▶ **What is needed**
Exclude pictures; retype the lines below from the line containing "You are a GUI" through the end of the records, both ends kept.

▶ **Material for this task**
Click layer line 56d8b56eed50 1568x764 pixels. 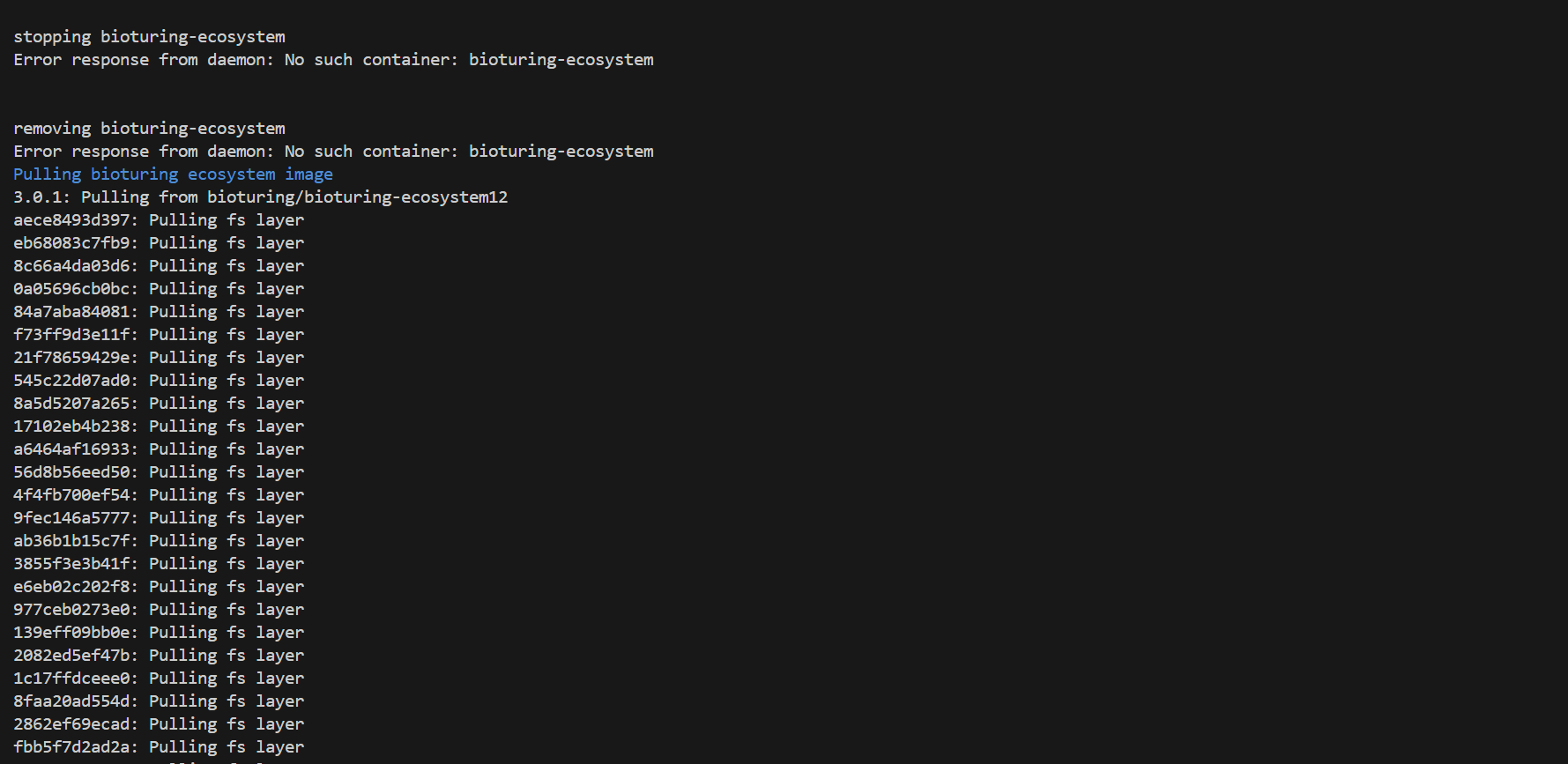click(159, 472)
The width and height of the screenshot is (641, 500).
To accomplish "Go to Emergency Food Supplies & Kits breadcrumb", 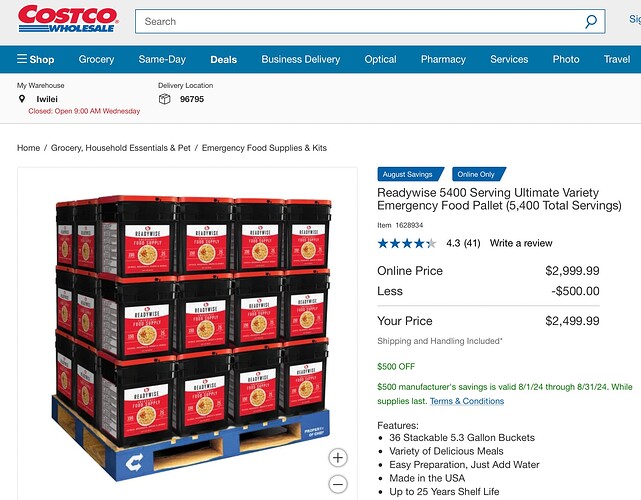I will tap(264, 148).
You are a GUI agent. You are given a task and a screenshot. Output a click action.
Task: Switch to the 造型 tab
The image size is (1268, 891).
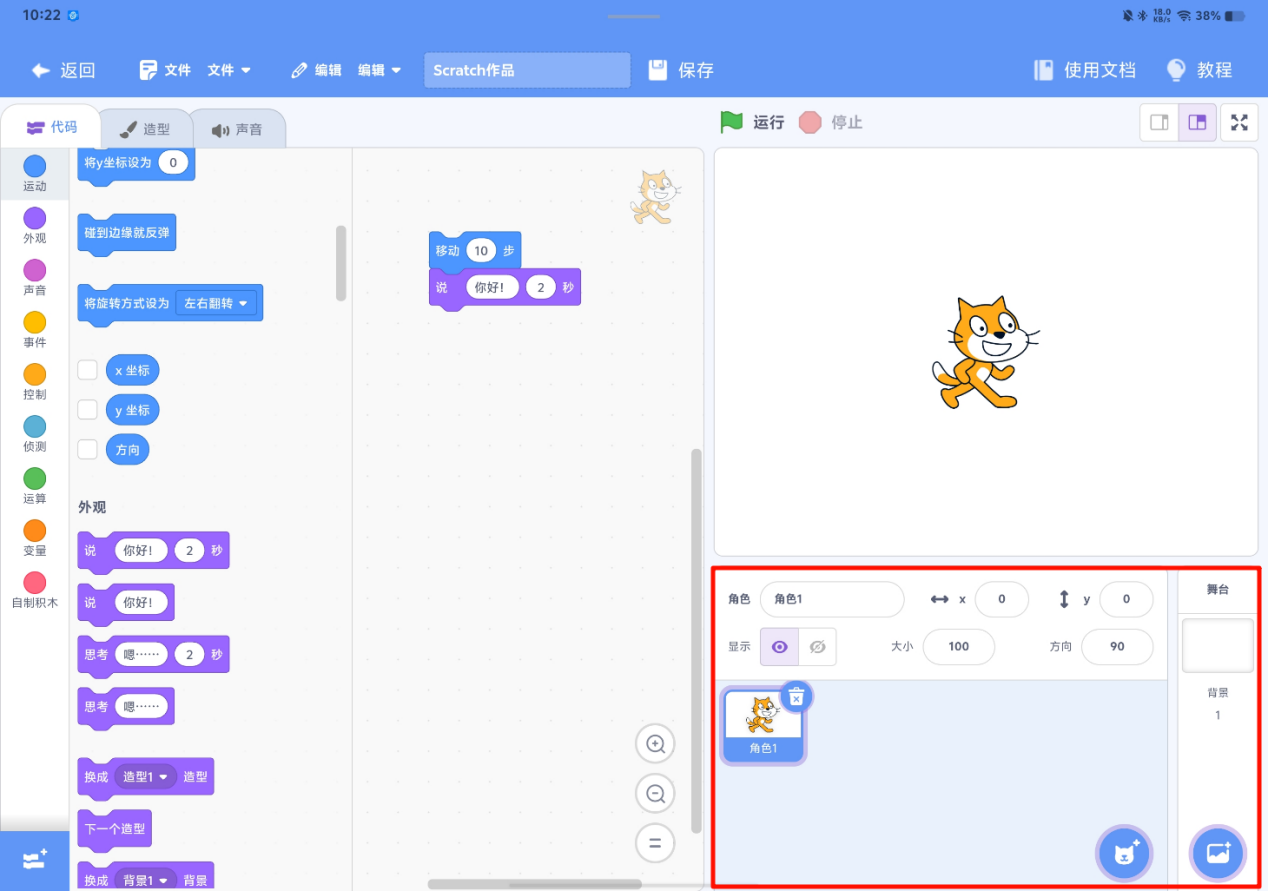pos(145,130)
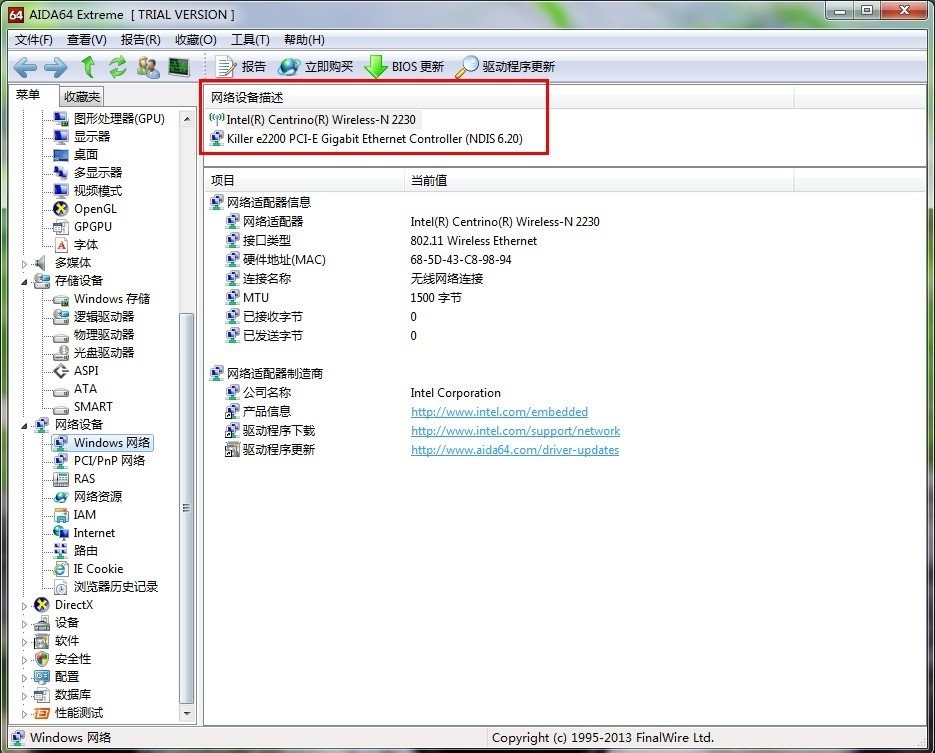This screenshot has width=935, height=753.
Task: Click the BIOS 更新 green arrow icon
Action: point(376,67)
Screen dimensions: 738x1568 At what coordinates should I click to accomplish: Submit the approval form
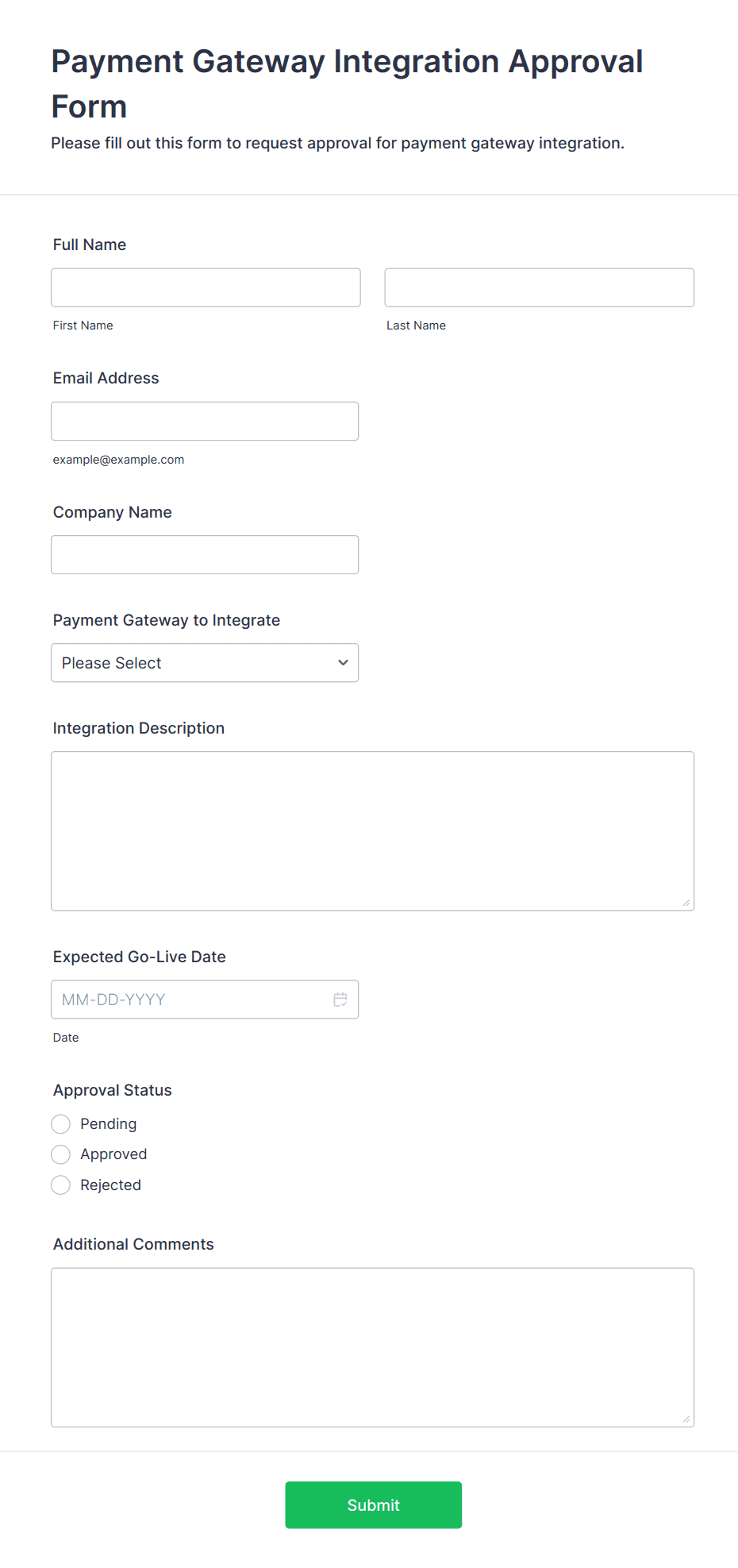373,1504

▶ **Answer below**
You are a GUI agent. You are given a task and a screenshot. Output a click action.
Task: Switch to the 造型 tab
The image size is (1268, 891).
pos(145,130)
This screenshot has width=935, height=753.
Task: Click the BIOS 更新 green arrow icon
Action: point(376,67)
Screen dimensions: 738x1568 At what coordinates should I click to accomplish: Submit the approval form
373,1504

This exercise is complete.